Frustration with the United Kingdom's lack of policies on scientific misconduct has spawned a grassroots effort to deal with the problem. The editors of nine prestigious British medical journals have decided to form a Committee on Publication Ethics (COPE) to help each other deal with fraudulent papers submitted to their journals. "We often consult each other over the phone, so we decided to formalize the process," says Richard Smith, editor of the British Medical Journal.

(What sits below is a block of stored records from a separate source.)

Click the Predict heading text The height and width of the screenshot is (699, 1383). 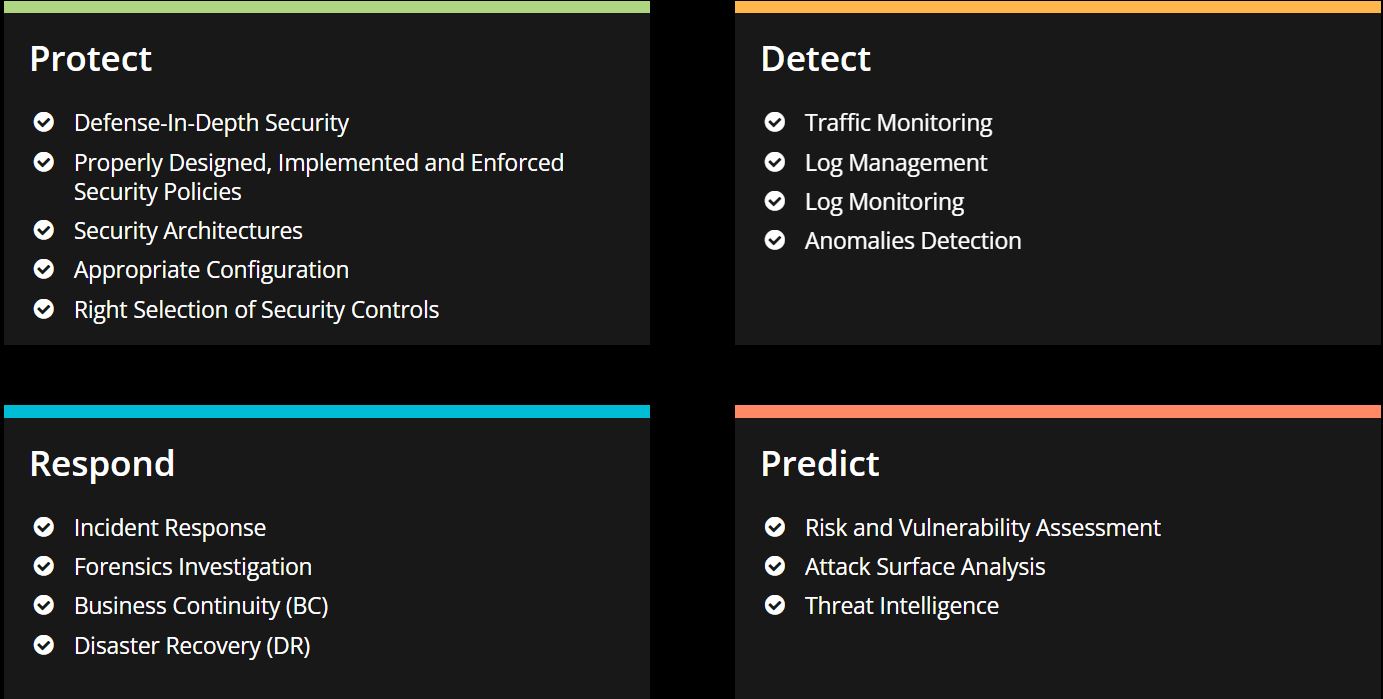tap(820, 464)
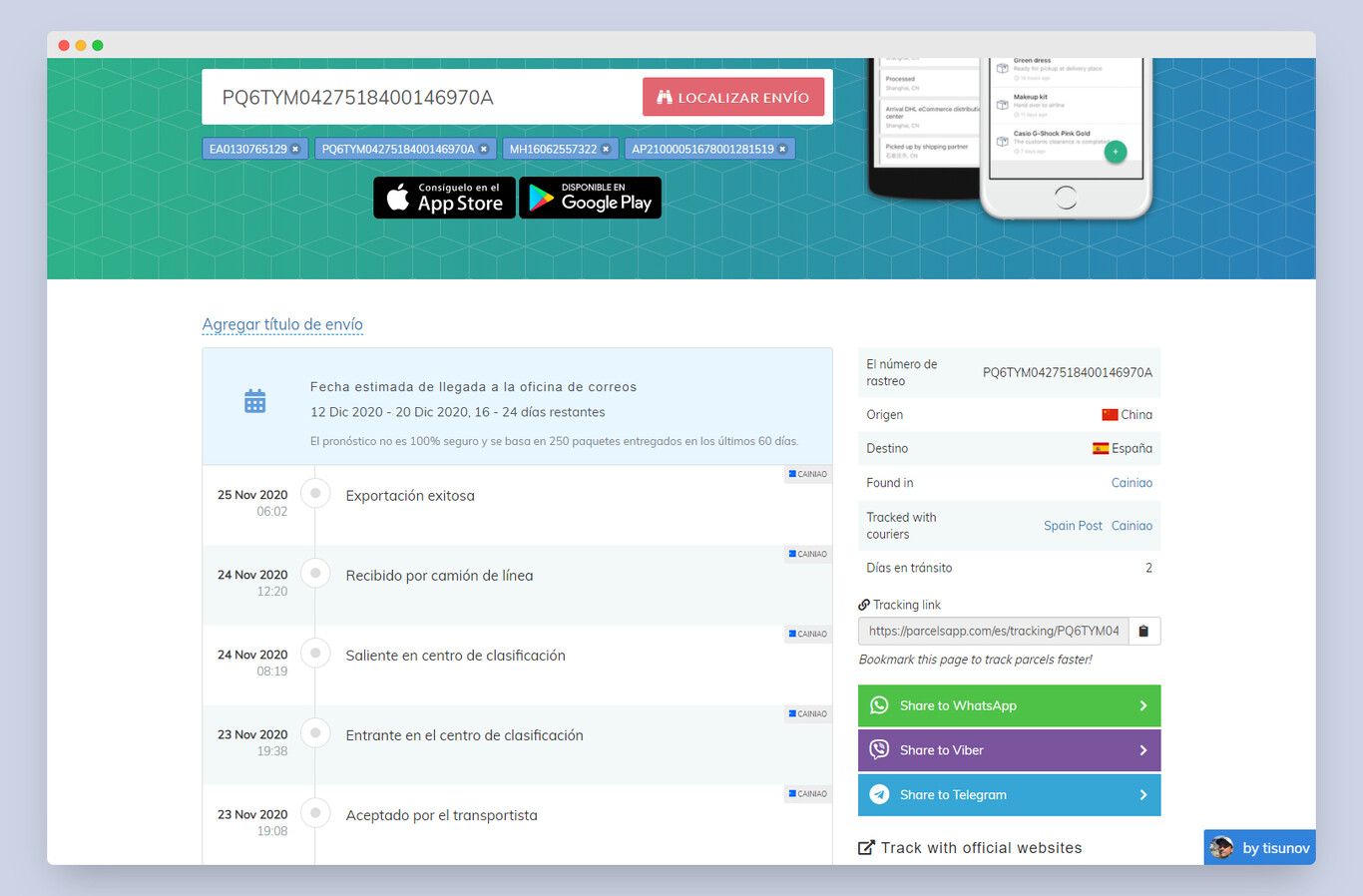Expand Share to Viber chevron arrow
This screenshot has height=896, width=1363.
pos(1143,750)
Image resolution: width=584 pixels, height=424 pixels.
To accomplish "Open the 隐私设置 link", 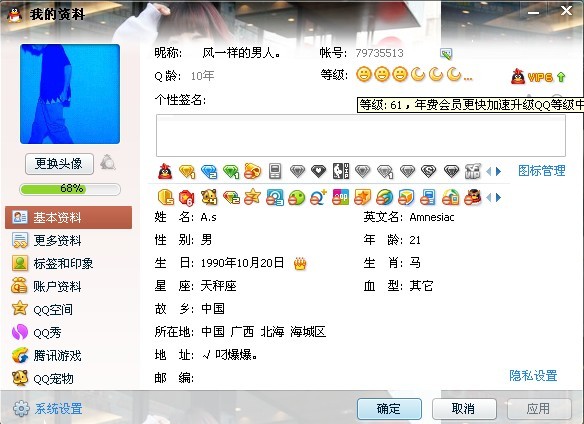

According to Smith, the formation of COPE was sparked by the experience of Michael Farthing, dean of medicine at St. Bartholomew's Hospital in London, who in his first year as editor of the journal Gut has already had to deal with four cases of apparent misconduct. "It's getting harder to say this is just the occasional nutter," says Smith. "It ain't going away," adds David Sharp, deputy editor of The Lancet.
Because the United Kingdom has no formal mechanism for investigating research fraud, journal editors often don't know how to deal with papers that appear to contain fraudulent data. COPE's main function will be for editors to present the details of alleged fraud cases to the committee anonymously and seek advice on how to handle them. Britain's libel laws would not allow the committee to carry out any kind of investigation. The committee may also draft guidelines on investigating complaints, promote research into publication ethics, and perhaps provide training in good practice.
Smith says the group may also campaign for the setting up of a more formal body, involving funding agencies and scientific societies, to advise on misconduct cases or even investigate them itself. "If we don't do something, there will be heavy-handed regulation eventually," Smith says.